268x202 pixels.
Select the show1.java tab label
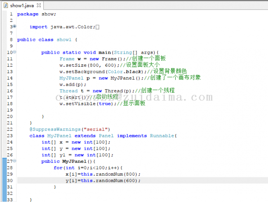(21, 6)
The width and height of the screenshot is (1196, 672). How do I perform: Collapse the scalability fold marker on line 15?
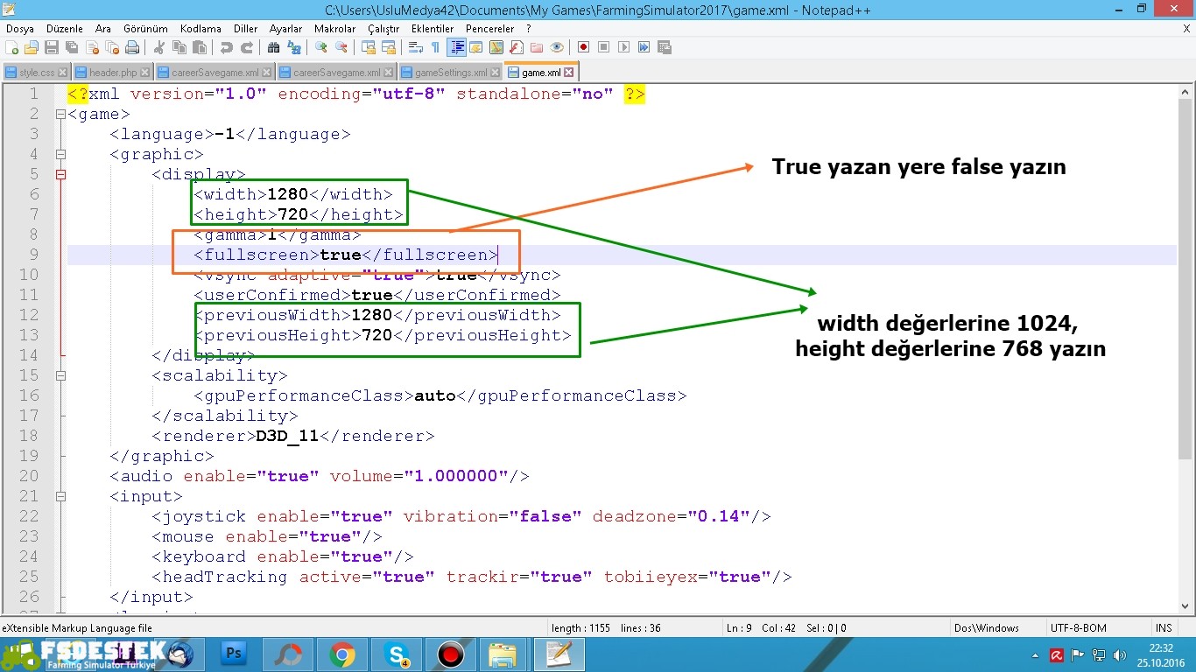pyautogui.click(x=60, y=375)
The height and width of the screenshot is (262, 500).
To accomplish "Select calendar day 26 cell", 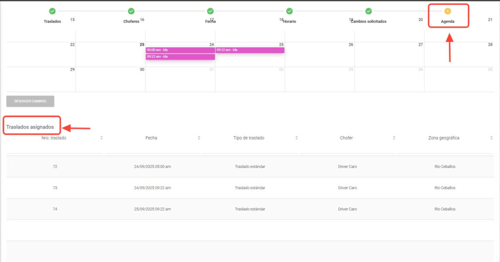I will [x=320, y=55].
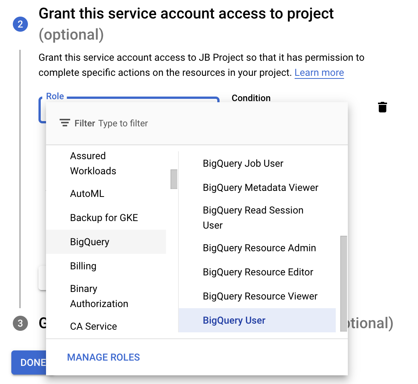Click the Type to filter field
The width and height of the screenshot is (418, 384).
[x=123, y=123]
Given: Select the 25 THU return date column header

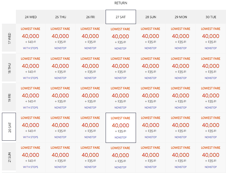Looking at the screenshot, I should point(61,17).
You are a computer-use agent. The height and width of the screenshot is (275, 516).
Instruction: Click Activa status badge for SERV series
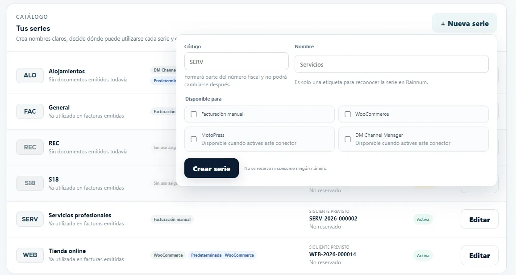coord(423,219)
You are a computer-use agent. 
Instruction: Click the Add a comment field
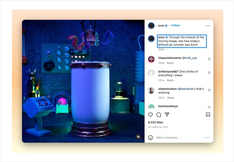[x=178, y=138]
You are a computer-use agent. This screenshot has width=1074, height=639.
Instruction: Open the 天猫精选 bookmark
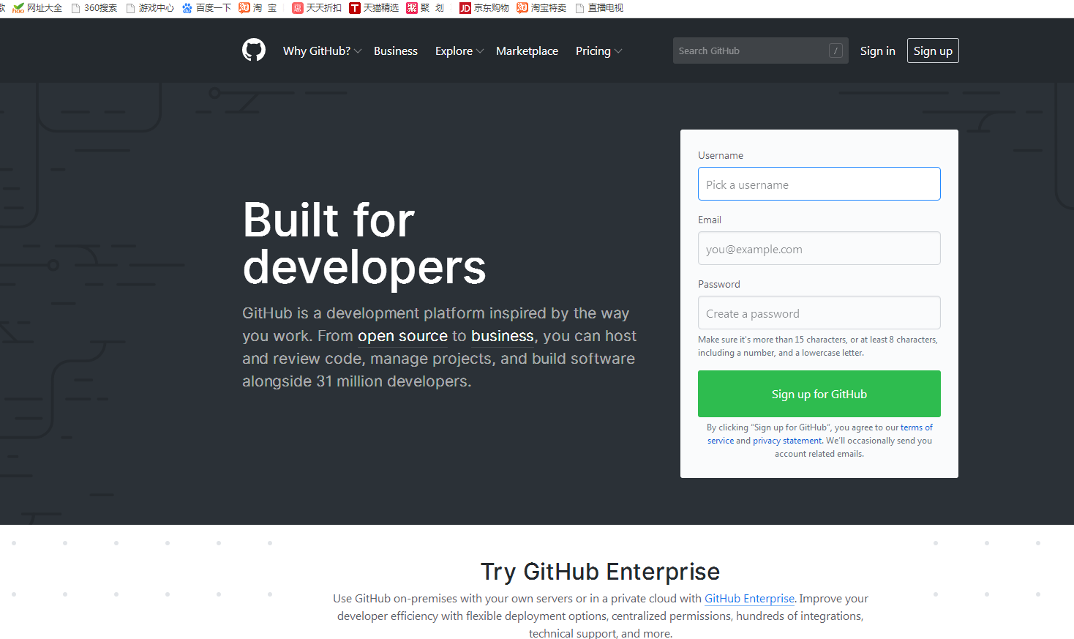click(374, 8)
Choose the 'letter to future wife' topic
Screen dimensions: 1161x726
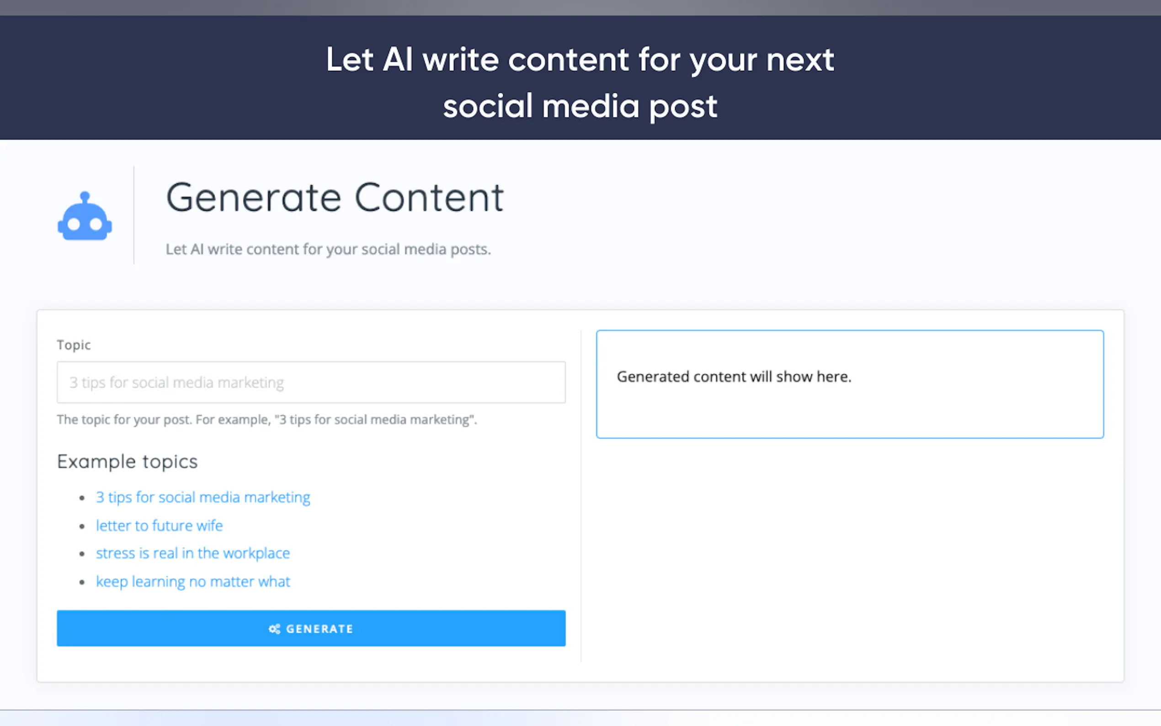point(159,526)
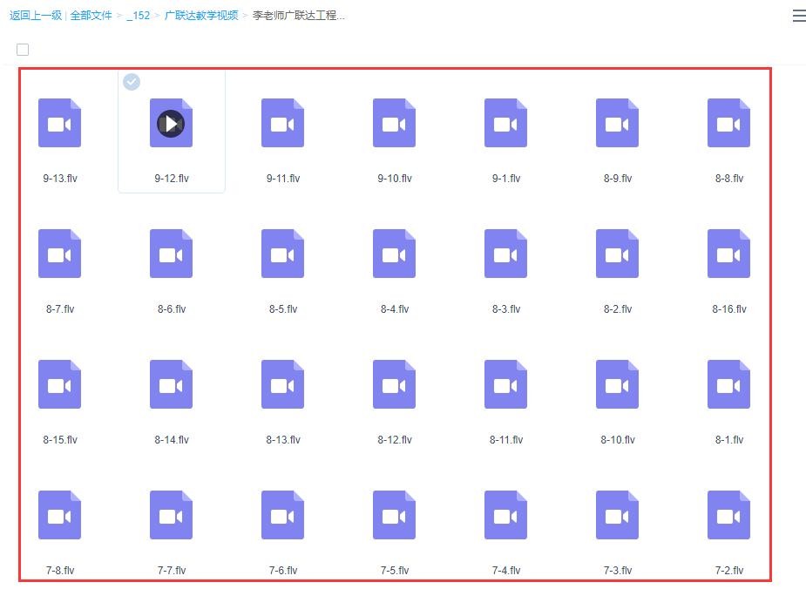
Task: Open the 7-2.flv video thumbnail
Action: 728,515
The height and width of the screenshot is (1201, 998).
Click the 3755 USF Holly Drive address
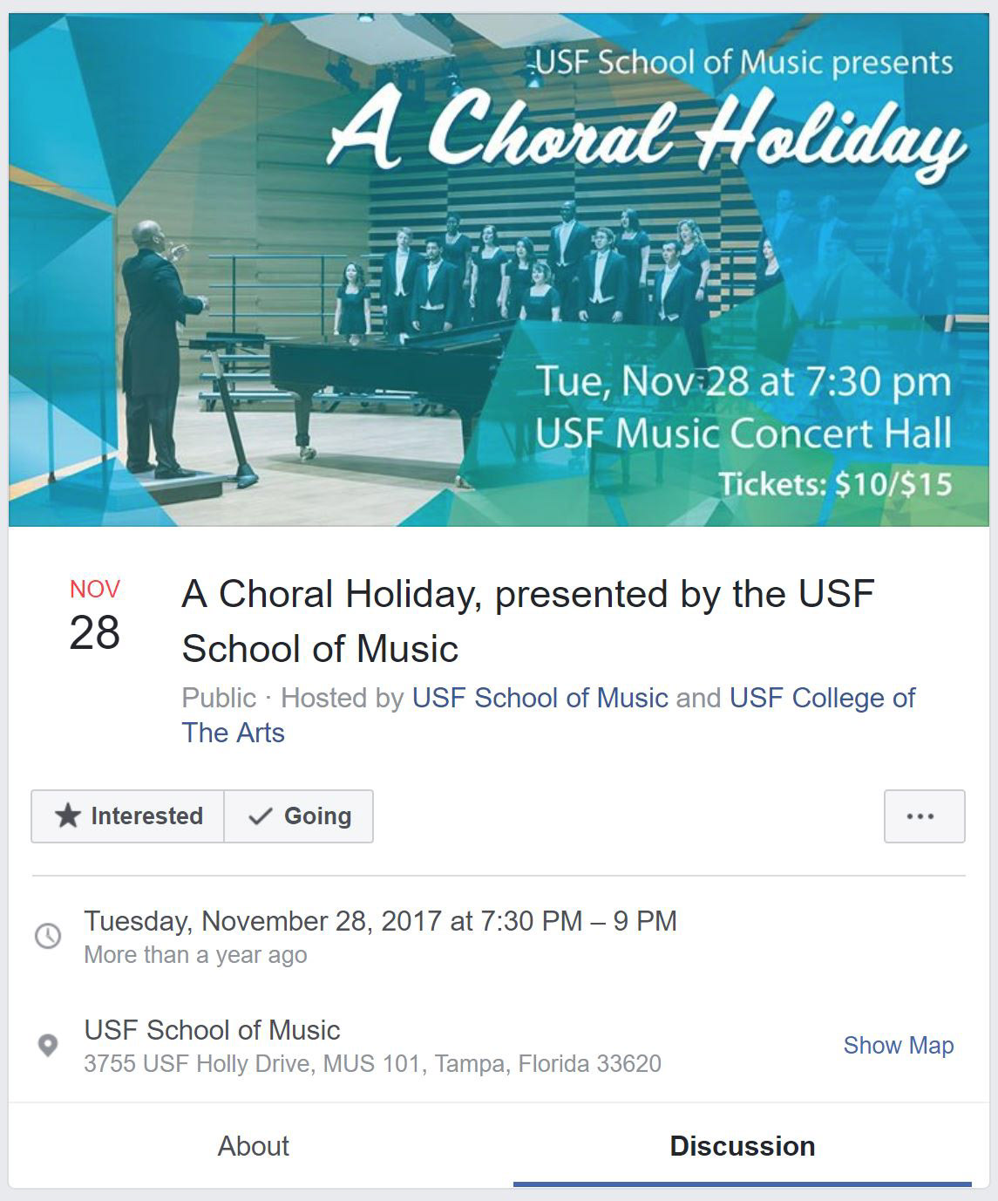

• _Exercise instructions_: Leaving the pictures aside, copy exactly and only the lines from the one holding "You are a computer-use agent. This" through the final line of the data, both ends kept.

• _Solution to the exercise_:
You are a computer-use agent. This screenshot has width=1074, height=639.
Instruction: Open the 天猫精选 bookmark
click(374, 8)
Choose the 'letter to future wife' topic
Screen dimensions: 1161x726
point(159,526)
Task: Open the 7-2.flv video thumbnail
Action: 728,515
The height and width of the screenshot is (1201, 998).
Click the 3755 USF Holly Drive address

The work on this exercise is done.